_Given problem_:
Write the next part of the forum post below about reading and writing I/O ports in C, starting after its final line.
-- start Given text --
Operations and Conditions are mentioned in this post for VHDL and Verilog languages.


Front-End (I/O): C Code : 
Code: Select all
// C Code Style
#include "stdio.h"
   void main()
   {
      char *input_port;
      char *output_port;
      int i;
      // giving address of Input Output Location Normally Address are Defined In GPIO.H Header File of the System
      input_port  = (char *)  0x10000000;
      output_port = (char *)  0x20000000;

      char data_process[16] =  {1,2,3,4,5,6,7,8};
      char output_buffer[16];
      char input_buffer[16];

      for(i=0; i<8; i++)
         {
         input_buffer[i]=input_buffer[i];
         // or
         // input_buffer[i] = *(roccc_register1+x);
         if (input_buffer[i] == i+1)
-- end Given text --
-- start Supplied entries --
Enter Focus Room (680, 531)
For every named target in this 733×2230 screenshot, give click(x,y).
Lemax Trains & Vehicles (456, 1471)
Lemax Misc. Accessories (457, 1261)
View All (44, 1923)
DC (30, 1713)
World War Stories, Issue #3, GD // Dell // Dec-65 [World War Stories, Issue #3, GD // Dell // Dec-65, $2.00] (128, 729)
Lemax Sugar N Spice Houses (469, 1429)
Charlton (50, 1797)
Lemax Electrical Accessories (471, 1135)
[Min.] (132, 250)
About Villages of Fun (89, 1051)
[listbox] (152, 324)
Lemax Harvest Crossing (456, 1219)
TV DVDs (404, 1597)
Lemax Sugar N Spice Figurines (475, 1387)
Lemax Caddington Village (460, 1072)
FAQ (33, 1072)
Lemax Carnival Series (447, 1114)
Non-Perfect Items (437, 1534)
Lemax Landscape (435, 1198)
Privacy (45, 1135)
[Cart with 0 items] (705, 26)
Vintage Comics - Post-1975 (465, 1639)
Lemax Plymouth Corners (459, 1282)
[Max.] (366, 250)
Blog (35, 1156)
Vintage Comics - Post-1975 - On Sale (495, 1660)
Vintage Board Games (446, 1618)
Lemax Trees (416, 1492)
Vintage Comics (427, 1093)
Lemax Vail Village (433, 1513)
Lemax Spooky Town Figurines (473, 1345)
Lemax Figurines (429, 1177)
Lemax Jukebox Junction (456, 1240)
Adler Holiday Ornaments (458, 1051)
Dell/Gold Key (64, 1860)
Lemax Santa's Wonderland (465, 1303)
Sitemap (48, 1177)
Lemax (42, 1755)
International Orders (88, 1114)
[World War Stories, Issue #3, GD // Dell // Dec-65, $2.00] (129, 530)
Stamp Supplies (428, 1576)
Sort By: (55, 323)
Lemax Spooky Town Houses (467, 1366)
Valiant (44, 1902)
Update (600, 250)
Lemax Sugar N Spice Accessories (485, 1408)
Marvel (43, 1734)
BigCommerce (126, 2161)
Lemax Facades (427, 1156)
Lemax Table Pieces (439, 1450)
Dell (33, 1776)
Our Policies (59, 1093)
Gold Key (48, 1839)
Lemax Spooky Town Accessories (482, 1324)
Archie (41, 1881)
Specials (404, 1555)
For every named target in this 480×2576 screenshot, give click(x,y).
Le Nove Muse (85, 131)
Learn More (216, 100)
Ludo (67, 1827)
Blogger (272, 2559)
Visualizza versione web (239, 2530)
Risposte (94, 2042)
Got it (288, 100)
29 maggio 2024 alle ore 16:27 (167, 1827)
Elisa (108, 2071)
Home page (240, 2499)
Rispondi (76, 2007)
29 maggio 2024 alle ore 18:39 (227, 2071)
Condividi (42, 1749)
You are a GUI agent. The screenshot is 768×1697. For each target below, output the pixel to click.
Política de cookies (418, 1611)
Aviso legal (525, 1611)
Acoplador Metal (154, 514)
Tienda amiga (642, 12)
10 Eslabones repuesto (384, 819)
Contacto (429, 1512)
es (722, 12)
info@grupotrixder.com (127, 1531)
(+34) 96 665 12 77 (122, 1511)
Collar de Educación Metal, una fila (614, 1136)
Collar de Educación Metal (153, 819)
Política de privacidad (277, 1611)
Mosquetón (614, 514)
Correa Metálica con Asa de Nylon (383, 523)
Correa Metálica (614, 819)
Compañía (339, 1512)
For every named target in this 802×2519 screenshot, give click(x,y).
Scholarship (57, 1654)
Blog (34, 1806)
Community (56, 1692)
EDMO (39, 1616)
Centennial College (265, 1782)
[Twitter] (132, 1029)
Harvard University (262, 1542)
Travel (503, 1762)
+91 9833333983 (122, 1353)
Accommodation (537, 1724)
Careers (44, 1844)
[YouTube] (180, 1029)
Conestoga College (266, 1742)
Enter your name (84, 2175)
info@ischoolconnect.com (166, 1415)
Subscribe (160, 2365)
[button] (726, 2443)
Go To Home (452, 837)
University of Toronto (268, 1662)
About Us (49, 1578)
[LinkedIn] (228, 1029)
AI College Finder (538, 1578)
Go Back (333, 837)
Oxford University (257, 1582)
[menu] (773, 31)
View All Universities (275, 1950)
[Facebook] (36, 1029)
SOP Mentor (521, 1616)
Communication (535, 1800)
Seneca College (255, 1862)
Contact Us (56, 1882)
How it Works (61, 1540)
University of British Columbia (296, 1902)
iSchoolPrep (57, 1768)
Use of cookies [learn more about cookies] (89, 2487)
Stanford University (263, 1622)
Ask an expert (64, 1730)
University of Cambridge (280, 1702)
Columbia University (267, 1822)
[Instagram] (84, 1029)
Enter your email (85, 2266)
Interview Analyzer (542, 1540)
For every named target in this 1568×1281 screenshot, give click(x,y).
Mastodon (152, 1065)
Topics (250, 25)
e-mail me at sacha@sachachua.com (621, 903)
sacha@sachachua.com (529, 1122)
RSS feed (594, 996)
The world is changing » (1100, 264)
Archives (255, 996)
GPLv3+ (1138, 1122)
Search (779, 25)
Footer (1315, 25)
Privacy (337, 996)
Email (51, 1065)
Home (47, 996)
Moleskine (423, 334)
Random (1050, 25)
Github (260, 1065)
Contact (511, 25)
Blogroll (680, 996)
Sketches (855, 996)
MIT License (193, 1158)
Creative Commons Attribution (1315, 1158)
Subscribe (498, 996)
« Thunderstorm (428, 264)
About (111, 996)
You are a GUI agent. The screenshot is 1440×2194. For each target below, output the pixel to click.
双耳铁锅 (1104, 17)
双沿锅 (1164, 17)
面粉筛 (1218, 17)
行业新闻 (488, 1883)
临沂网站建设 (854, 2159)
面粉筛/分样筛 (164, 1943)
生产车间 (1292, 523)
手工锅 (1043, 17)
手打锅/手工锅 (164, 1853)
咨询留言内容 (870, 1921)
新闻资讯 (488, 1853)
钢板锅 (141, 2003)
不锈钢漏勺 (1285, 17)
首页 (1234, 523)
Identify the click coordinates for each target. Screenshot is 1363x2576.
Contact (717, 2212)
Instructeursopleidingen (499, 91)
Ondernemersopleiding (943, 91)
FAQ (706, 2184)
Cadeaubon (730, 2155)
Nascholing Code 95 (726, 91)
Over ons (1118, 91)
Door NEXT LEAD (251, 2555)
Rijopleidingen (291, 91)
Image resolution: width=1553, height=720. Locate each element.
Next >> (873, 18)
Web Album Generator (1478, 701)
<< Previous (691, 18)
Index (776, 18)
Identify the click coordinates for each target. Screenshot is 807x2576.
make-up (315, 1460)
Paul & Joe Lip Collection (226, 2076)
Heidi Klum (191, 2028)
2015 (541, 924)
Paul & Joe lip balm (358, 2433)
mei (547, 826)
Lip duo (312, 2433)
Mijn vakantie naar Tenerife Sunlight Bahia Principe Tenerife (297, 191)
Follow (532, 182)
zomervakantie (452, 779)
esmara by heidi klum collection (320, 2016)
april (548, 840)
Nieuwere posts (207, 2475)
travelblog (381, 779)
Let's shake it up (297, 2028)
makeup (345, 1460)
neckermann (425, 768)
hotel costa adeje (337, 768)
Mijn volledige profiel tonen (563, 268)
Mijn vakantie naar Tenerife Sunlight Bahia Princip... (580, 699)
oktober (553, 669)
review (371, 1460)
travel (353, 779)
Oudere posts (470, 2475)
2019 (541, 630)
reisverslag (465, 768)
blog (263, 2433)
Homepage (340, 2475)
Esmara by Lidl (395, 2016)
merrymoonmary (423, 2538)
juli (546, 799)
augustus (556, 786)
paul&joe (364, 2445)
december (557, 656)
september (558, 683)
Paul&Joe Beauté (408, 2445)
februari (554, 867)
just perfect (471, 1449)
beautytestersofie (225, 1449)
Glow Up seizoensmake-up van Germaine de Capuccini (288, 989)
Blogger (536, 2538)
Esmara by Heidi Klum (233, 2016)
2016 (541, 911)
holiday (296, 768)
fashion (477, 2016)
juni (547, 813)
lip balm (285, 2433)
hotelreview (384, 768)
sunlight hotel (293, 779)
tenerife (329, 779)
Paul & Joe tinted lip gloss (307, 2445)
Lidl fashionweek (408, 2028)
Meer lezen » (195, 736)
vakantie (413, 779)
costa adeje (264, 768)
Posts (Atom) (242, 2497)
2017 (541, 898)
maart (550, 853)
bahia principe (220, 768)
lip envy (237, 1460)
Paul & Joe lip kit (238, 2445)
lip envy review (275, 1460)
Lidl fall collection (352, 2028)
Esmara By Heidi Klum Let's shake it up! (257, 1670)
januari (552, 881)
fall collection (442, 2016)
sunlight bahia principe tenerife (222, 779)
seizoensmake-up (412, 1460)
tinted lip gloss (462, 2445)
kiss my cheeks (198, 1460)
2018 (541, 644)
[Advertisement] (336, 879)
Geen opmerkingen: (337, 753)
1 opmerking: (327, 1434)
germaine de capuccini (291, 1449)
-- end Supplied entries --
_Written response_:
         {
         output_buffer[i] = input_buffer[i]+data_process[i];
         output_port[i]=output_buffer[i];
         printf("%d \n", output_buffer[i]);
         }
         }
   }

Front-End (I/O): Verilog Code : 
Code: Select all
module front_end_io(
input_port , //  32 bit binary output
output_port , //  32-bit input
clock_bit       //  Clock Signal
);
// The address of input and output ports are also identified in a separate file each system (i.e. FPGA) has different names for different outputs.
//-----------Output Ports---------------
output [31:0] input_port  ;
//-----------Input Ports---------------
input  enable ;
input [31:0] output_port ;
//------------Internal Variables--------

//-------------Code Start-----------------

always @ (posedge clock_bit)
 begin
output_port<=input_port;
  end
end     
endmodule

Data Types: C code : 
Code: Select all
#include "stdio.h"
void main()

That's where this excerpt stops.